++++ Исходный фрагмент ++++

Ришелье также покупал в огромных количествах произведения искусства. Так, в 1638 году он приобрел коллекцию маршала Креки, который провел много времени в Италии в качестве дипломата. Он соревновался с другими знатными коллекционерами своего времени – королем Англии, герцогом Пармским и Марией Медичи – в приобретении сокровищ из коллекции Гонзага. Ришелье не удалось приобрести знаменитые картины Мантеньи, находящиеся теперь в музее Хемптон-Корт, но он смог заполучить шедевры из кабинета Изабеллы Эсте. В марте 1663 года папство позволило кардиналу взять из Рима шестьдесят статуй, шестьдесят бюстов, две головы и пять ваз.

Однако политические обязанности Ришелье не оставляли ему много времени для охоты за произведениями искусства. Он должен был полагаться на посредников. Лорд Арундель, один из величайших знатоков своего времени, помог кардиналу купить скульптуру, позволил ему приобрести коллекцию из дворца в Риме, а также поделился с ним информацией о восьмидесяти бюстах, продающихся в разных частях Италии. В 1633 году кардинал Барберини, племянник папы Урбана VIII, помог Ришелье купить несколько произведений искусства. Однако, как правило, кардиналу помогали «ставленники» Барберини, например, Франжипани или Мазарини. На территории Франции одним из главных доверенных лиц кардинала в области искусства являлся Альфонсо Лопе. Другим доверенным лицом был архиепископ Сурди, предлагавший на выбор кардиналу художников и предметы для украшения замка. Ришелье пристально следил за ростом своей коллекции, в особенности это касалось предметов, предназначенных для его родового замка. В 1636 году, в разгар военной кампании, кардинал попросил, чтобы ему в Амьен привезли две картины Пуссена, тем самым показывая, какое значение он уделял контакту с произведениями искусства.

Значение кардинала Ришелье как коллекционера только начинает оцениваться по достоинству. Обнаруженная в 1643 году инвентаризационная опись проливает свет на его коллекцию во Дворце кардинала. Как это было принято, опись не учитывала картины, составляющие часть здания, к примеру стенные росписи. Следовательно, в опись не включены портреты в Галерее знаменитых людей, а также работы Вуз, Шампаня, Пуссена и Лебрена. Из 262 картин, указанных в описи, 84 точно описаны. Большинство из них принадлежит кисти итальянских художников, в том числе Леонардо да Винчи, Рафаэля и Корреджо. Хорошо представлены венецианские художники – Джованни Беллини, Тициан, Лотто и Бассано, а также болонские художники XVI века (Герчино, Гвидо Рени и Карраччи). Среди относительно немногочисленных французских художников в описи указаны Филипп де Шампань, Пуссен и де Латур. Также в описи указаны несколько работ голландских художников (Рубенс, Пурбюс) и только одна работа немецкого художника – «Девять муз» кисти Дюрера. Большинство картин были написаны на религиозную тему, но имелось и много пейзажей.

++++

- [Задания]
1 > Переведите на английский язык предложение из фрагмента о Ришелье: «Он должен был полагаться на посредников».
2 > Перепишите из фрагмента о Ришелье отрывок, начиная со слов «Ришелье также покупал» и заканчивая словами «и пять ваз.».

++++ Исходные строки ++++

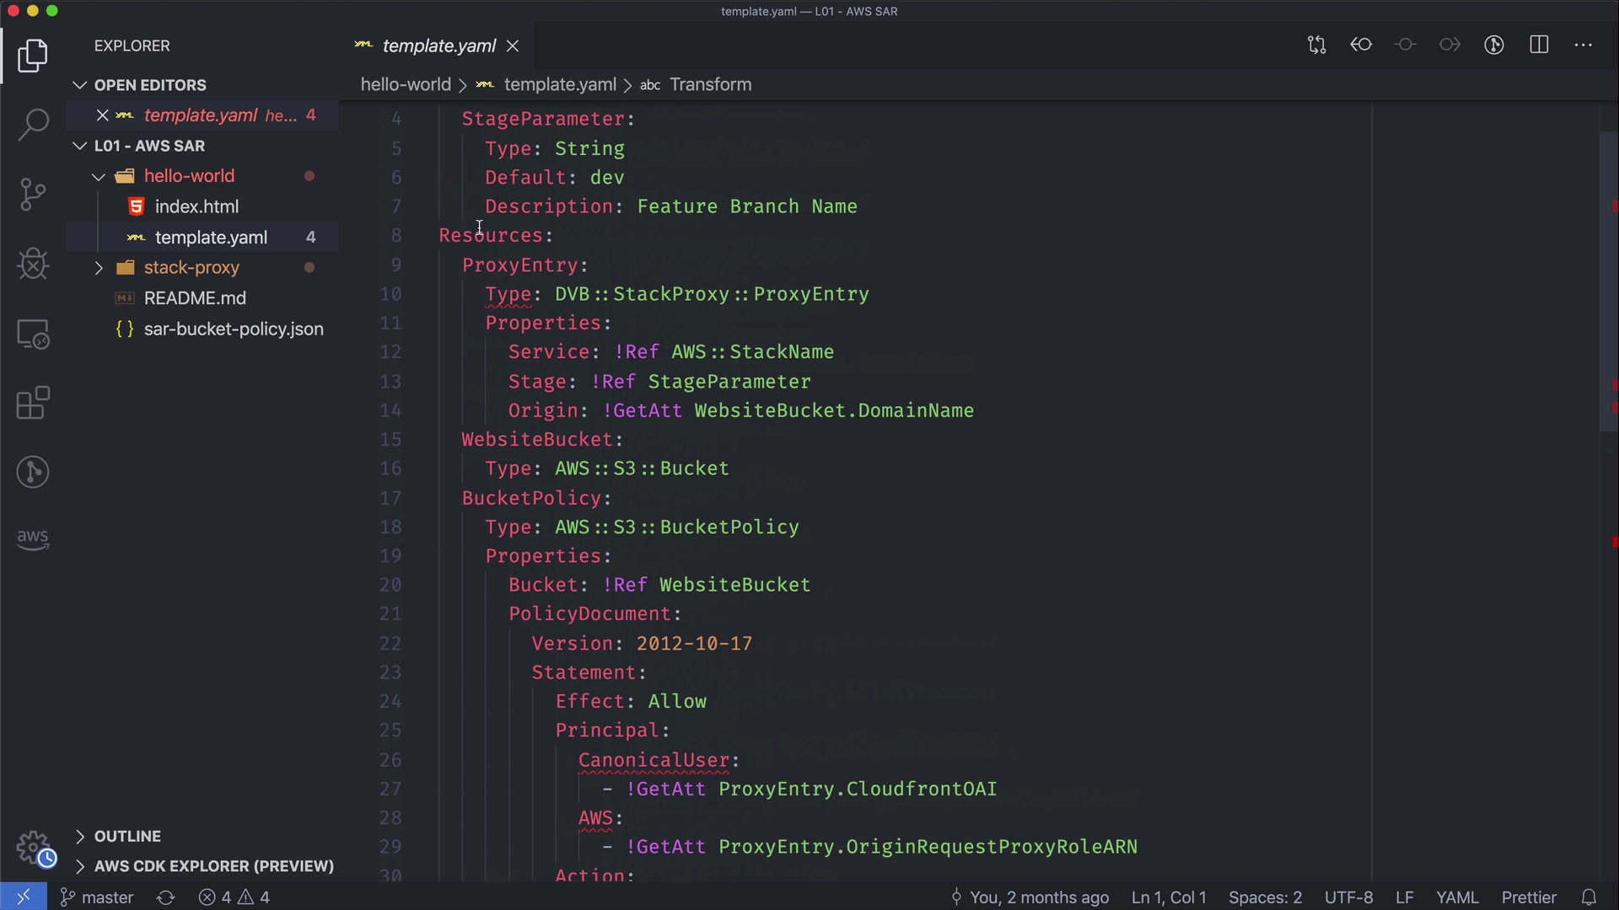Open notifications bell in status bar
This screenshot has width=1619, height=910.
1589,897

++++
++++ Исходные строки ++++

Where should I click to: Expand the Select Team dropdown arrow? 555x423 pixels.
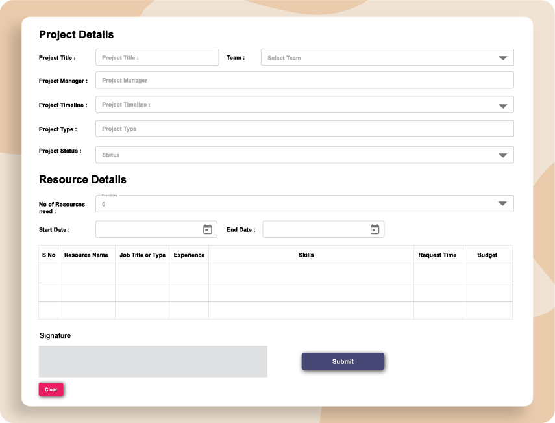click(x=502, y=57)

++++

- [Решения по заданиям]
1 > He had to rely on intermediaries.

2 >
Ришелье также покупал в огромных количествах произведения искусства. Так, в 1638 году он приобрел коллекцию маршала Креки, который провел много времени в Италии в качестве дипломата. Он соревновался с другими знатными коллекционерами своего времени – королем Англии, герцогом Пармским и Марией Медичи – в приобретении сокровищ из коллекции Гонзага. Ришелье не удалось приобрести знаменитые картины Мантеньи, находящиеся теперь в музее Хемптон-Корт, но он смог заполучить шедевры из кабинета Изабеллы Эсте. В марте 1663 года папство позволило кардиналу взять из Рима шестьдесят статуй, шестьдесят бюстов, две головы и пять ваз.